We’ve learned a lot about ourselves and what we can withstand – and how. In today’s issue, you’ll read about how the pandemic has left its mark, and how humanity has rallied in response.
For some, regular video calls or porch visits with loved ones have buoyed them. Or perhaps cooking and crafts have offered an outlet for frustrated energy. Personally, I’ve leaned on the rejuvenating power of nature. From national parks to ski slopes to city greenways, people have flocked to natural spaces seeking respite from pandemic restrictions.

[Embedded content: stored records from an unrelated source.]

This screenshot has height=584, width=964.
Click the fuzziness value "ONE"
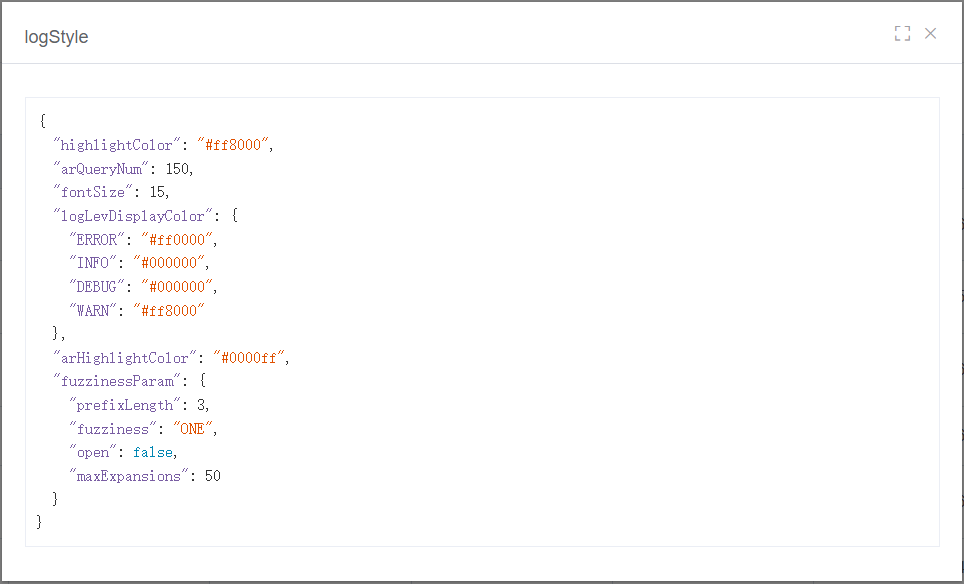[x=193, y=429]

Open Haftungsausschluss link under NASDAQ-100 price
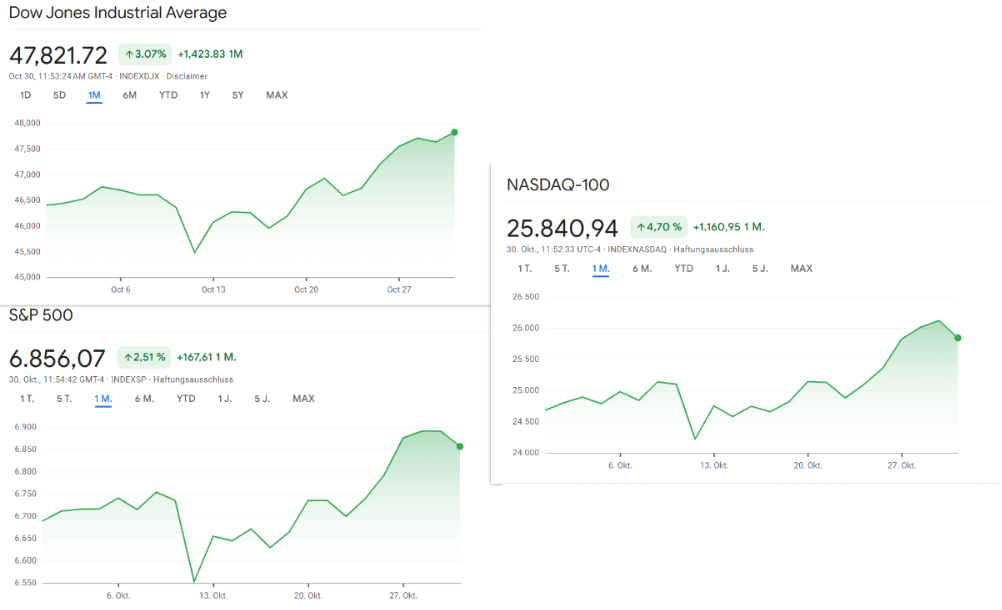(x=714, y=249)
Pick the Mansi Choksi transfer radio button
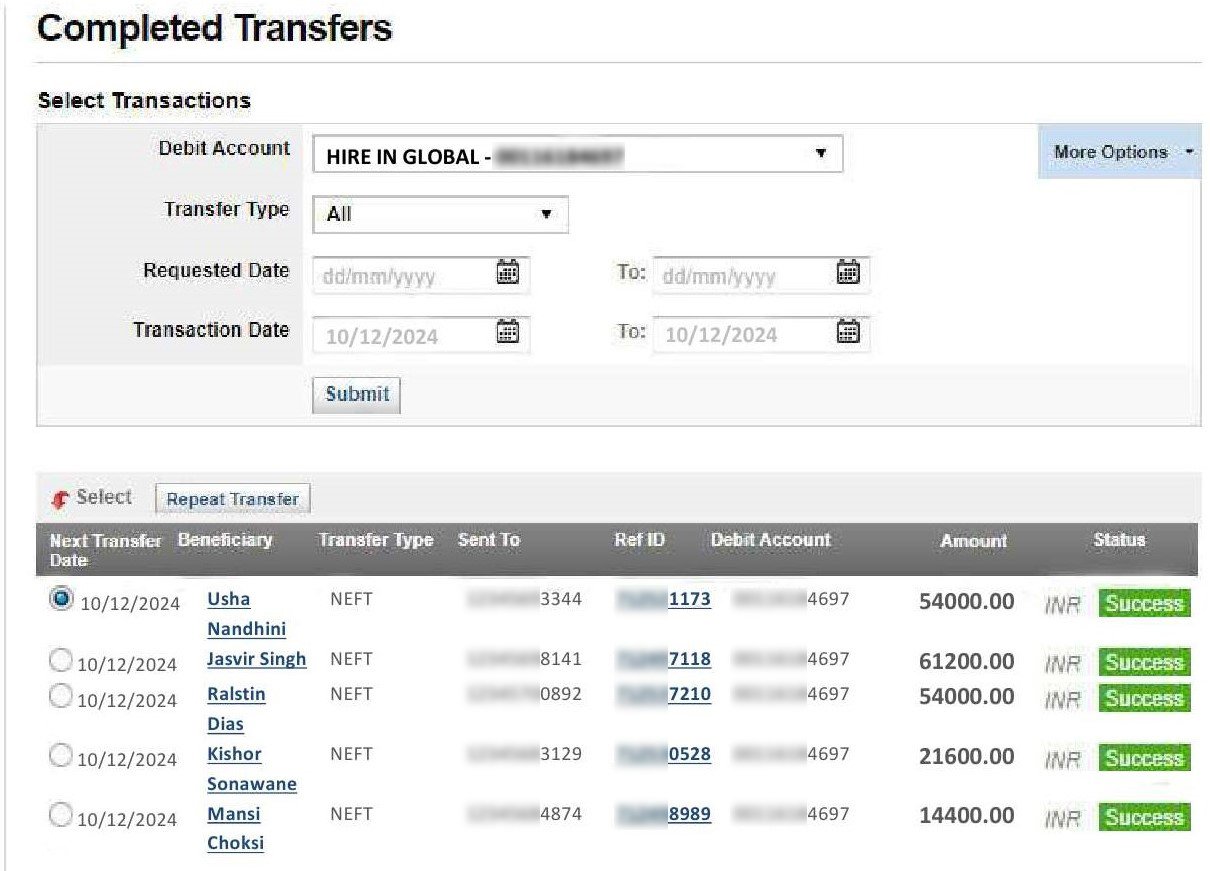1210x871 pixels. pos(61,815)
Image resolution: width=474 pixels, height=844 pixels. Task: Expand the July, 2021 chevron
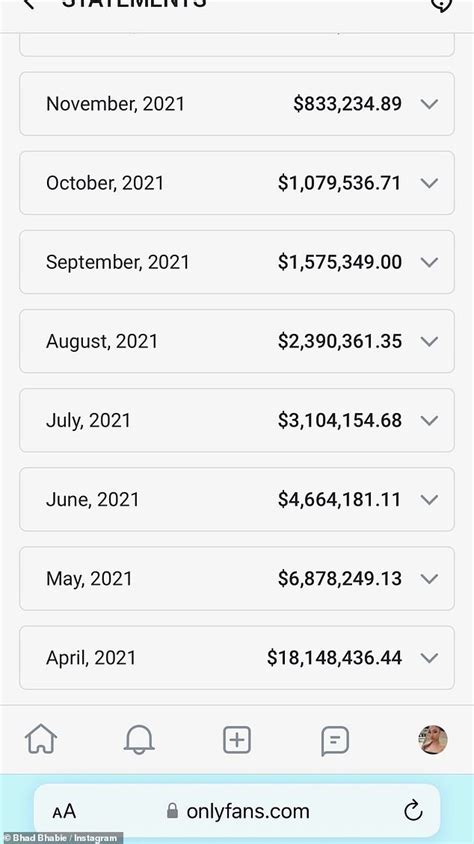[x=429, y=420]
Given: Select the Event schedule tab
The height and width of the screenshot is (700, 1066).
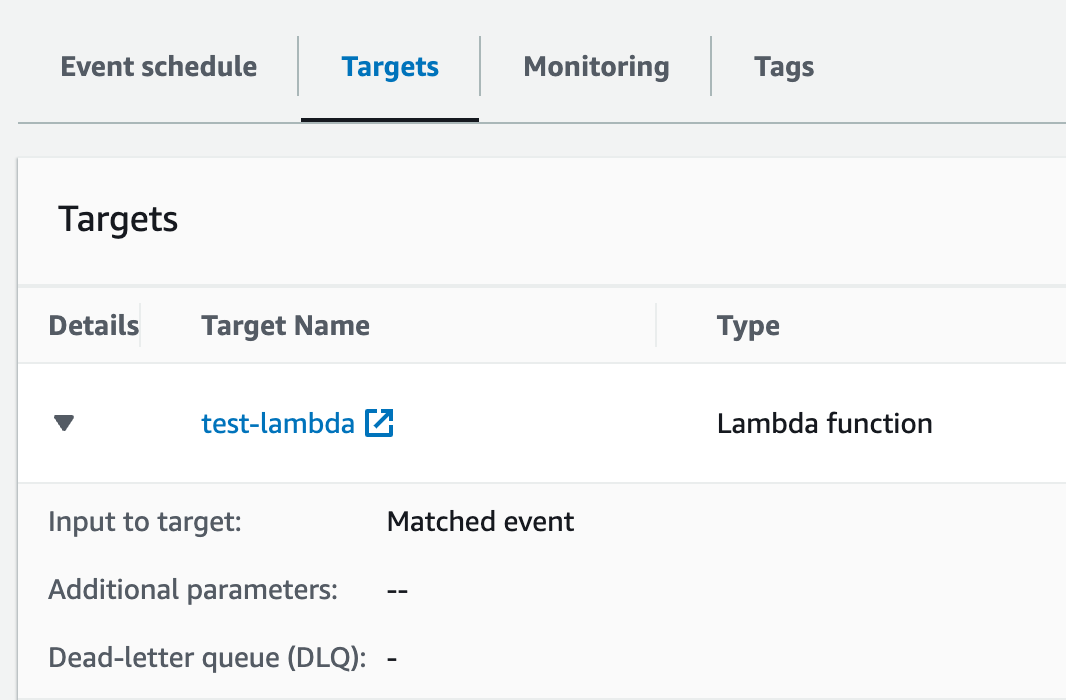Looking at the screenshot, I should tap(158, 66).
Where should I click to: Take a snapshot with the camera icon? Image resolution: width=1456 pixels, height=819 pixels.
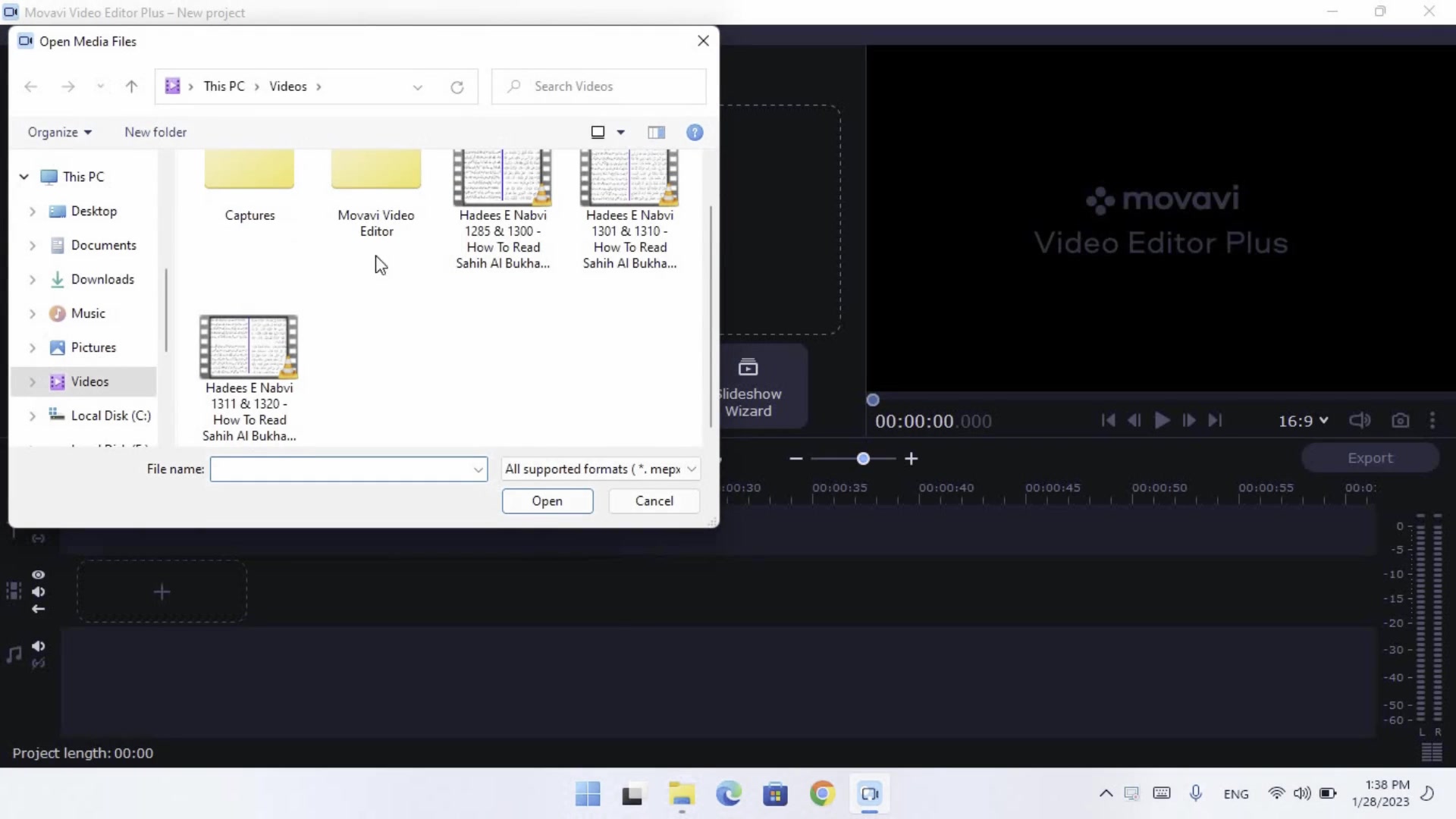point(1400,420)
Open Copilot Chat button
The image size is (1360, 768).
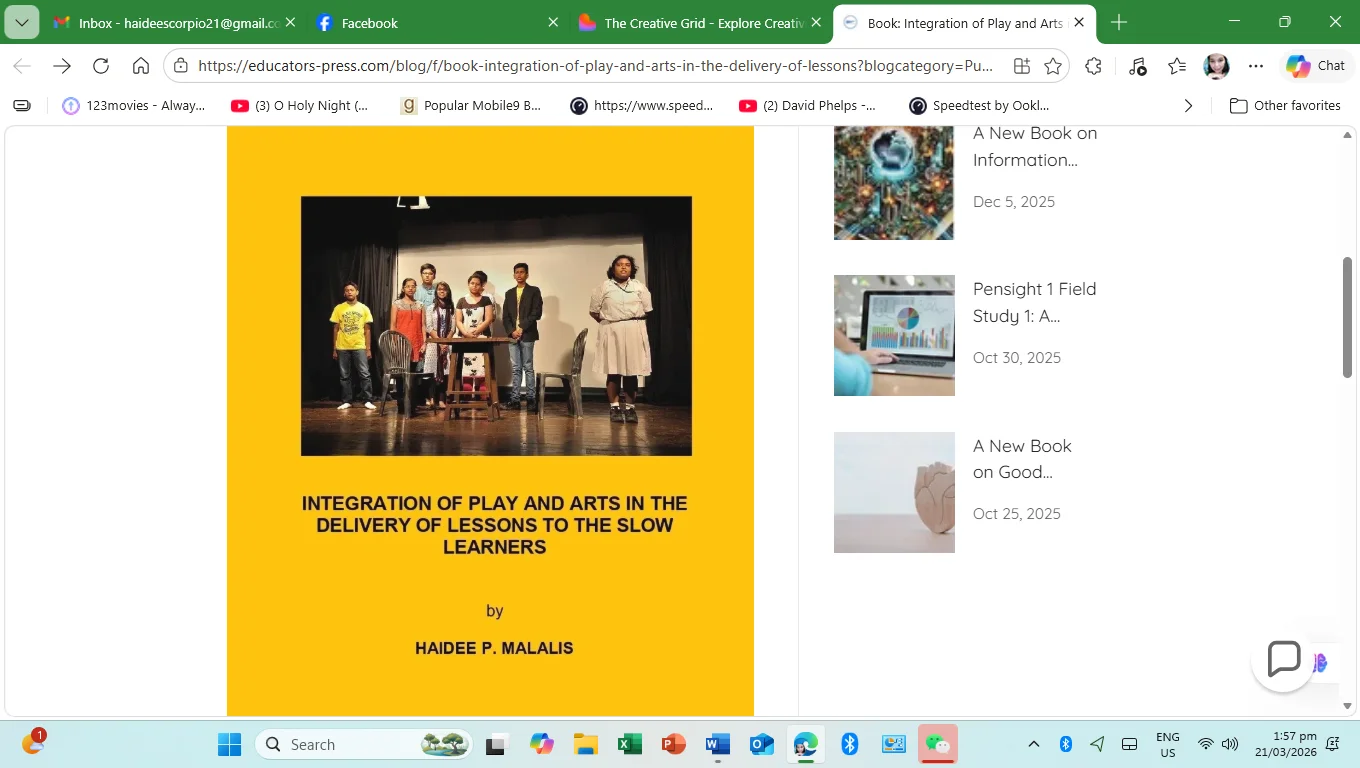pos(1316,66)
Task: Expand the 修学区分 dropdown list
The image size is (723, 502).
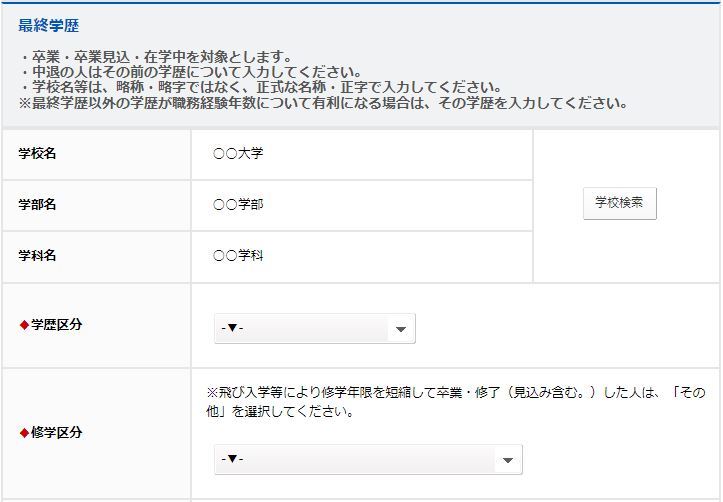Action: [368, 459]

But nature is more than just an escape from the confines of our homes. It’s particularly restorative, as I learned from Patricia Hasbach in April. “There’s something of real value to just slowing down, allowing ourselves to be part of nature, and experiencing that joy of the bigger world,” Dr. Hasbach, who specializes in ecopsychology, told me.
So, almost a year after we turned our living rooms into individual “news bureaus” and life as we knew it went topsy-turvy, I found myself seeking such solace in the mountains. Surrounded by trees so heavily laden with snow that they muffled any sound, I felt fortified on a recent hike to face more days of uncertainty. The bright blue sky overhead and warm sunshine on my face reminded me of that “joy of the bigger world” Dr. Hasbach spoke about, and the weight of the past year lifted, just for a moment.